SELECTION >>
9. The Authorised, Issued, Subscribed and Paid-Up share capital of the Transferor Company No. 1 as on March 31, 2021 is as under:
It is also stated that subsequent to 31.03.2021 and till the date of filing the Application, there has been no material change in the above mentioned capital structure of the Transferor Company No. 1.
10. The Non-Applicant Company/Transferee Company is a Private Limited Company bearing CIN: L64202TN1998PLC066604 and was incorporated under the provisions of Companies Act, 1956 as Relliant Global Services (India) Private Limited, with the Registrar of Companies, Bengaluru, Karnataka. Subsequently, the name was changed to Thinksoft Global Services Private Limited on 30.11.1999. Later the Registered office of the Company shifted to Chennai, Tamilnadu. The Company was converted into Public Limited on 19.08.2008 and the name changed to Thinksoft Global Services Limited. Subsequently, the name was changed to SQS India BFSI Limited on 05.08.2014. Lastly, the name changed to Expleo Solutions Limited on 10.04.2019. Presently, the Transferee Company is part of Expleo Group, a trusted partner for end-to-end and integrated engineering, quality and management consulting services for digital transformation services to the Banking, financial services and insurance industry worldwide. The Copy of Certificate of Incorporation issued by the Registrar of Companies, Karnataka and Memorandum and Articles of Association is found attached as Annexure J of the Application. As per the Memorandum of Association, the main objects of Applicant Company are as follows:
"1. To manufacture, process, produce, test, certify, review, purchase, sell or otherwise transfer, lease, import, export, hire license, use, dispose of, operate, fabricate, construct, distribute, assemble, design, charter, acquire, market, recondition, work upon or otherwise, generally deal in any or all types of data communication, productions or telecommunications including but not limited to computer software and programs in any form, documentations, installation programs, software prototypes and program products of any and all description."

DATA EXCERPTS >>
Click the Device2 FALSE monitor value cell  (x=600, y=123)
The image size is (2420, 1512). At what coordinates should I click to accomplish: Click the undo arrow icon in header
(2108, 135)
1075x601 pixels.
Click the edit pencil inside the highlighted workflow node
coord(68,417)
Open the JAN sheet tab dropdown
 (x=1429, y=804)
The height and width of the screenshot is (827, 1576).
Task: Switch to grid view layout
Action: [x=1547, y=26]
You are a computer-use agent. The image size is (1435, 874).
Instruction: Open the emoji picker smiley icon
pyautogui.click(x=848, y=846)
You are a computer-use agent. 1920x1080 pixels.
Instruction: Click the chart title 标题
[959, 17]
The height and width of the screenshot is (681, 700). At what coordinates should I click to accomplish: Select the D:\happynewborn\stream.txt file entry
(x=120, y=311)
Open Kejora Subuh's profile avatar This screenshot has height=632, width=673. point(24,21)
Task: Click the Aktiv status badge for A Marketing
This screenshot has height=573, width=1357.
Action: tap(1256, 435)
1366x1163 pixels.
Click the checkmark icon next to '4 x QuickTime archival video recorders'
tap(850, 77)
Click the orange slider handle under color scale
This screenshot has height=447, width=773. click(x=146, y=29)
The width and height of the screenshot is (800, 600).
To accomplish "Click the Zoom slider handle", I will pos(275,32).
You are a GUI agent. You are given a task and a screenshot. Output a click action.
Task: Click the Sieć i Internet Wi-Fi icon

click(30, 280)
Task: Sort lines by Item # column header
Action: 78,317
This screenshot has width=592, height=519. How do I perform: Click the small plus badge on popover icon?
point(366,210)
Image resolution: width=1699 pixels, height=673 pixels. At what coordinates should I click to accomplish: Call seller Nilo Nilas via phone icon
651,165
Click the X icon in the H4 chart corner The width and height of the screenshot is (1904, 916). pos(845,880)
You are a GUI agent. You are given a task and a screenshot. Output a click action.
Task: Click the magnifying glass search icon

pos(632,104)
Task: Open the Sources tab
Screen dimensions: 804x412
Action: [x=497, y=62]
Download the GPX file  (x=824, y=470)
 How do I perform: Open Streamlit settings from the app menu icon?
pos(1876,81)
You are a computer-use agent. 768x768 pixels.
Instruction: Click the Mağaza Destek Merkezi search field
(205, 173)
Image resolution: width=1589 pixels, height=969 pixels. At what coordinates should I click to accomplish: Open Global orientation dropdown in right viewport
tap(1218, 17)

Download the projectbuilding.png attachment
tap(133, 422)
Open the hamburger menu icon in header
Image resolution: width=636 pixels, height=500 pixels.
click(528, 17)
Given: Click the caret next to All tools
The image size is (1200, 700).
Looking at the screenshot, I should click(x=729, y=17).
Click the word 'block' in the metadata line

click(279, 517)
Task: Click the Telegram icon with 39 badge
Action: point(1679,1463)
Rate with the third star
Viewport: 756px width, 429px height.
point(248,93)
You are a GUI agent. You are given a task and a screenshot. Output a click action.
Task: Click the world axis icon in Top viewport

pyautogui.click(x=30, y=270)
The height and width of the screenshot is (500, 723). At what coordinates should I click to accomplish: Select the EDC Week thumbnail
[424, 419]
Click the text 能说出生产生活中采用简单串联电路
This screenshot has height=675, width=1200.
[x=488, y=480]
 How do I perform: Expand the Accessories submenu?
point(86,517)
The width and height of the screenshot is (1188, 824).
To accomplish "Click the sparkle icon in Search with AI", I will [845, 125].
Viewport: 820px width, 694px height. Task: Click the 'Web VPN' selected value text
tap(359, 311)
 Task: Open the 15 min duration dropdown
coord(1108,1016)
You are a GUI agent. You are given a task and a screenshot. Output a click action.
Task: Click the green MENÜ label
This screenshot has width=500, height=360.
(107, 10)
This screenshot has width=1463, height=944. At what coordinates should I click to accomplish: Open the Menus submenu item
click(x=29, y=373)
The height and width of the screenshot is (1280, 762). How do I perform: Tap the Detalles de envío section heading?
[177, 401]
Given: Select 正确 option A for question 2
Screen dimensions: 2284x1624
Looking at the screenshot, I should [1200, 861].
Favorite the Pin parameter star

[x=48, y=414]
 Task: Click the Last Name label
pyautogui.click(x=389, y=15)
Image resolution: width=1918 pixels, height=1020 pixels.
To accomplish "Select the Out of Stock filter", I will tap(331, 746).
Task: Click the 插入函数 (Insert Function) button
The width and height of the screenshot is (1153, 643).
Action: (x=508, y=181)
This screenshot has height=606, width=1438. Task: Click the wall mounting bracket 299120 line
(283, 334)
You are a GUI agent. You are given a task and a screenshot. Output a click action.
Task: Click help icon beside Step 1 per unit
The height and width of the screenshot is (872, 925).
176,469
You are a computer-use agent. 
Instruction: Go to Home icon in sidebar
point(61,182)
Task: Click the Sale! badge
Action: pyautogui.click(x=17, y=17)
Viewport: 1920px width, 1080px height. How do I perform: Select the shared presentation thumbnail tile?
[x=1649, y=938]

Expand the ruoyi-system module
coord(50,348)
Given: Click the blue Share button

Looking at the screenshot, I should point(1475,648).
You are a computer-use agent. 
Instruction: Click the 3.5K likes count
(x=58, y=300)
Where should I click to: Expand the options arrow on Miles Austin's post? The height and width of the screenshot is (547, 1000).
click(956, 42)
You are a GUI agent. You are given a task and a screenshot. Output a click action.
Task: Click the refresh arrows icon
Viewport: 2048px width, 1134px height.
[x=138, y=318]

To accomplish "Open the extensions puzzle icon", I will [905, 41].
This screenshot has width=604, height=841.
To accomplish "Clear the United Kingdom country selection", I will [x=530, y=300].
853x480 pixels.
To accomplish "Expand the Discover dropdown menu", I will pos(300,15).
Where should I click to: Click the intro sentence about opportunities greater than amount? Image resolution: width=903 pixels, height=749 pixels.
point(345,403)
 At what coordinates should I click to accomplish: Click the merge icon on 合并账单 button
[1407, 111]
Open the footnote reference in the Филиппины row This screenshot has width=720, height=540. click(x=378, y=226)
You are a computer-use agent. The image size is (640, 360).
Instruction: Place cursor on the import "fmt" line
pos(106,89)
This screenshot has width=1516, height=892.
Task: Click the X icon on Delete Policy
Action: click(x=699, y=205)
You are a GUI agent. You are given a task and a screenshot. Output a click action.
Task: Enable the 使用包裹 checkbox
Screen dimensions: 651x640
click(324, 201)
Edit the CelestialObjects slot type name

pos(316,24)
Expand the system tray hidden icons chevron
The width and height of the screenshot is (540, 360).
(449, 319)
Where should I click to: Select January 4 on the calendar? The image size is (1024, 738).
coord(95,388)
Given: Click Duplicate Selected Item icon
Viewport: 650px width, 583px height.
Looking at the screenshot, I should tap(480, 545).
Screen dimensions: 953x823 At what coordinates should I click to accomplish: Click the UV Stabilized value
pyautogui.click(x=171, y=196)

AIM 1 >> Print the part of the company filing text from "9. The Authorised, Issued, Subscribed" to "Company No. 1.", word for word.
AIM 2 >> Write the next part of the company filing text, starting right after its last sentence.

FINAL ANSWER 1 >>
9. The Authorised, Issued, Subscribed and Paid-Up share capital of the Transferor Company No. 1 as on March 31, 2021 is as under:
It is also stated that subsequent to 31.03.2021 and till the date of filing the Application, there has been no material change in the above mentioned capital structure of the Transferor Company No. 1.

FINAL ANSWER 2 >>
2. To provide consultancy services related to the preparation, design, testing, certification and enhancement and maintenance of accounting, statistical, scientific or mathematical information and reports, data processing, programming, collecting, storing, processing and transmitting information and data of every kind and description including systems analysis and machine services for solving or aiding commercial, industrial, scientific and research problems and for all other related business.
3. To carry on all or any of the business of suppliers, distributors, converters, carriers, stores, processors and importers and exporters of any raw materials or any products or by-products derived from any such business under conditions of direct ownership or through its associates, franchise, licensee or subsidiary companies."
11. The Authorised, Issued, Subscribed and Paid-Up share capital of the Transferee Company as on March 31, 2021 is as under:
It is also stated that subsequent to 31.03.2021 and till the date of filing the Application, there has been no material change in the above mentioned capital structure of the Transferee Company.
12. The preamble of the proposed Scheme is at Annexure-M of this Application and the same reads as under:-
"(1) PREAMBLE
1.1 This Scheme (as defined hereinafter) is presented pursuant to the provisions of Sections 230 to 232 of the Companies Act, 2013 and other applicable provisions of the Companies Act, 2013, as may be applicable, for:
i. Amalgamation of Expleo India Infosystems Private Limited (hereinafter referred to as the "Transferor Company 1" or "EIIPL") with Expleo Solutions Limited (hereinafter referred to as the "Transferee Company" or "ESL") and consequent issue of equity shares by the Transferee Company to the shareholders of the Transferor Company 1;
ii. Amalgamation of Expleo Technologies India Private Limited (hereinafter referred to as the "Transferor Company 2" or "ETIPL") and Expleo Engineering India Private Limited (hereinafter referred to as the "Transferor Company 3" or "EEIPL") with the Transferee Company;
iii. Amalgamation of Silver Software Development Centre Private Limited (hereinafter referred to as the "Transferor Company 4" or "SSDCPL") with the Transferee Company;
iv. Various other matters consequential or otherwise integrally connected herewith."
13. The Board of Directors of the Applicant Company Nos. 1, 2 & 3 had passed the resolution dated July 9, 2021 approving the Scheme. The said resolution dated July 9, 2021 has been attached as Annexure L of the Application.
14. The Learned Counsel for the Applicant Companies submits that affidavit regarding no pending legal proceedings against the applicant companies is attached at Page 637 of the Application.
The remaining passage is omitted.